Но не таков Шопенгауэр. Он искал там, где темнее всего. Можно не разделять его мрачного взгляда на вещи и видеть несовершенства в его метафизике, но в пристрастии к полумерам его не упрекнешь. Он отдается своему делу полностью. Он — героический философ.
* * *
На каждый фетиш найдется равный по силе жупел; на каждую страсть — соответствующая ей неприязнь. Так же было и у Шопенгауэра. Его страстная любовь к музыке породила ненависть к шуму.
Столь частое проявление шума «в стукотне, вколачивании и заколачивании ежедневно причиняло мне муку в течение всей жизни», — пишет он в своей работе «О трескотне и шуме». Особенно ему не нравилось «поистине адское хлопанье бичом» по спине лошади, «неожиданное, резкое, бьющее по мозгу, нарушающее всякую сообразительность и убивающее мысль щелканье». Интересно, ощущал ли любитель животных Шопенгауэр боль лошади в этот момент.
Ночью он подскакивал от малейшего шума и тянулся за заряженным пистолетом, который всегда держал рядом с кроватью[79]. Во Франкфурте он написал письмо директору театра, призывая его срочно что-то сделать с людским гамом: укротить толпу, обить подушками двери и откидные сиденья, словом, хоть что-нибудь. «Музы и зрители будут вам за это благодарны», — писал он.
Шум для Шопенгауэра был не просто раздражителем. Это был барометр характера. Терпимость человека к шуму, полагал он, обратно пропорциональна интеллекту: «Так что, когда я слышу, как во дворе дома часами напролет лают собаки, я сразу все понимаю об их хозяевах».
Тут я согласен с Шопенгауэром. Поезд моих мыслей неустойчив и легко сходит с рельсов. Даже тиканье часов может нарушить мою концентрацию. Фен жены, зловредный мелкий говнюк по имени Bio Ionic Powerlight, способен испортить мне настроение на целый день. Уж не говоря о воздуходувках для листьев.

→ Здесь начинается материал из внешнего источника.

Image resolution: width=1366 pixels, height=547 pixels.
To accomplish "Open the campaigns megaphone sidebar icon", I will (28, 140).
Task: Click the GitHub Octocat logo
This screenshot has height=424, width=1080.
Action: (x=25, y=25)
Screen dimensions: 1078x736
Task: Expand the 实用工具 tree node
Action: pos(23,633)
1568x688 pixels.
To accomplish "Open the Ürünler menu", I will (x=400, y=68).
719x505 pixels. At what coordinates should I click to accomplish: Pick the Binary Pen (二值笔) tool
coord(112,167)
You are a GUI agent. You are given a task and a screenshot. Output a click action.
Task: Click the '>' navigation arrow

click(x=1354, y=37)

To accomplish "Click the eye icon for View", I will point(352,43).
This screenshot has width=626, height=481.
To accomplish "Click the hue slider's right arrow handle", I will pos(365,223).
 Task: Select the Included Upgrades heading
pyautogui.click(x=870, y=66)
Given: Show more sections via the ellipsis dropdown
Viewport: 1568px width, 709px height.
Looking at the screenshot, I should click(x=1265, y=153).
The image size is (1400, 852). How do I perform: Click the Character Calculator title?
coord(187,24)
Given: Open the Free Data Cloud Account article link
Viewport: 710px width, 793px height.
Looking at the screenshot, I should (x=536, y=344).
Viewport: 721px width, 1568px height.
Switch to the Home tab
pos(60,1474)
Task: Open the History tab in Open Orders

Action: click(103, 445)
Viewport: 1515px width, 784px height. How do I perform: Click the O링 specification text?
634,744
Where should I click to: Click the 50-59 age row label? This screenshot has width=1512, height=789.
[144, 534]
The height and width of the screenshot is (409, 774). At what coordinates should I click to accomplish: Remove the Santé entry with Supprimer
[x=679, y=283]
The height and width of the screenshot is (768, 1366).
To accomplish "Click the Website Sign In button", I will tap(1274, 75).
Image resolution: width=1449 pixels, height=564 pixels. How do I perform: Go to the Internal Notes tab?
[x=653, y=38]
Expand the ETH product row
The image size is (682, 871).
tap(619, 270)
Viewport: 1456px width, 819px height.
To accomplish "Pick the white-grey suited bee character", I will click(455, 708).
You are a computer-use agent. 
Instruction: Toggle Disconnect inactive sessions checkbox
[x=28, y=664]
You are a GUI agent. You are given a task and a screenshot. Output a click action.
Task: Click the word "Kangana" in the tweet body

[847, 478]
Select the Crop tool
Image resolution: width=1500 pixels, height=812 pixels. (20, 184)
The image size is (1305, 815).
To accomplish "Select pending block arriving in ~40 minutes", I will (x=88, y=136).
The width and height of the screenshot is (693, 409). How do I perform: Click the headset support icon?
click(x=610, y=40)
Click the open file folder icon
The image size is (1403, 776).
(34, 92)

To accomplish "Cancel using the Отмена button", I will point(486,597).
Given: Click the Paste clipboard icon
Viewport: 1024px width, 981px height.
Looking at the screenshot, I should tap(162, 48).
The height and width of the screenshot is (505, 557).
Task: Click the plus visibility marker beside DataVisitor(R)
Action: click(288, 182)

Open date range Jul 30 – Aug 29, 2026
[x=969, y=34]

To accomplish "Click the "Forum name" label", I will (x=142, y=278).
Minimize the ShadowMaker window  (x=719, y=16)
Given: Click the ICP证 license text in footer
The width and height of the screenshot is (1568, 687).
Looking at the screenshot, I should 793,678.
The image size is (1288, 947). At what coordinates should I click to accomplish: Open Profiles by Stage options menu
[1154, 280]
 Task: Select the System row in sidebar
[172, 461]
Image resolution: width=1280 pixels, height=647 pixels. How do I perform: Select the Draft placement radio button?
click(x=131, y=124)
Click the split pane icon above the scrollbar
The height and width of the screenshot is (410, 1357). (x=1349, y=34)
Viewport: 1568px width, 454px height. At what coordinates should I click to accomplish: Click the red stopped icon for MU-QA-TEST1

Недавние исследования показали, что шумовое загрязнение плохо влияет на наше физическое и психическое состояние. Согласно одному исследованию, опубликованному в Southern Medical Journal, чрезмерная зашумленность вызывает «тревожность, стресс, нервозность, тошноту, головную боль, эмоциональную нестабильность, склочность, половое бессилие, перепады настроения, социальную конфликтность, неврозы, истерию и психоз»[80]. Еще одно исследование[81] показало, что звук взлетающих и садящихся самолетов резко повышает кровяное давление и частоту сердцебиения, а также приводит к выбросу гормонов стресса, даже если человек в это время крепко спит.
Шопенгауэр нашел бы в этих выкладках подтверждение своих подозрений, но вряд ли бы остался ими удовлетворен, поскольку они не учитывают еще один вид шума, еще более вредоносный, — ментальный. Ментальный шум не просто раздражает. Он сбивает с пути. В шумной обстановке мы теряем ориентиры — и собственный путь. Забитый почтовый ящик тревожил Шопенгауэра за полтора столетия до изобретения электронной почты.
В своем эссе «О писательстве и стиле» философ предвосхитил отупляющее действие социальных сетей, где голос истины заглушает галдеж неофитов: «Большой ошибкой было бы со стороны того, кто хочет ознакомиться с каким-нибудь предметом, обращаться непременно к самым новым книгам, в том предположении, что науки постоянно идут вперед».
Эту ошибку мы делаем всякий раз, когда бездумно кликаем по ссылкам, словно лабораторная крыса, дергающая за рычаг в надежде получить награду. Что это будет за награда — мы не знаем, но это нам неважно. Подобно жадным читателям, о которых пишет Шопенгауэр, мы путаем новое с хорошим, свежее — с ценным.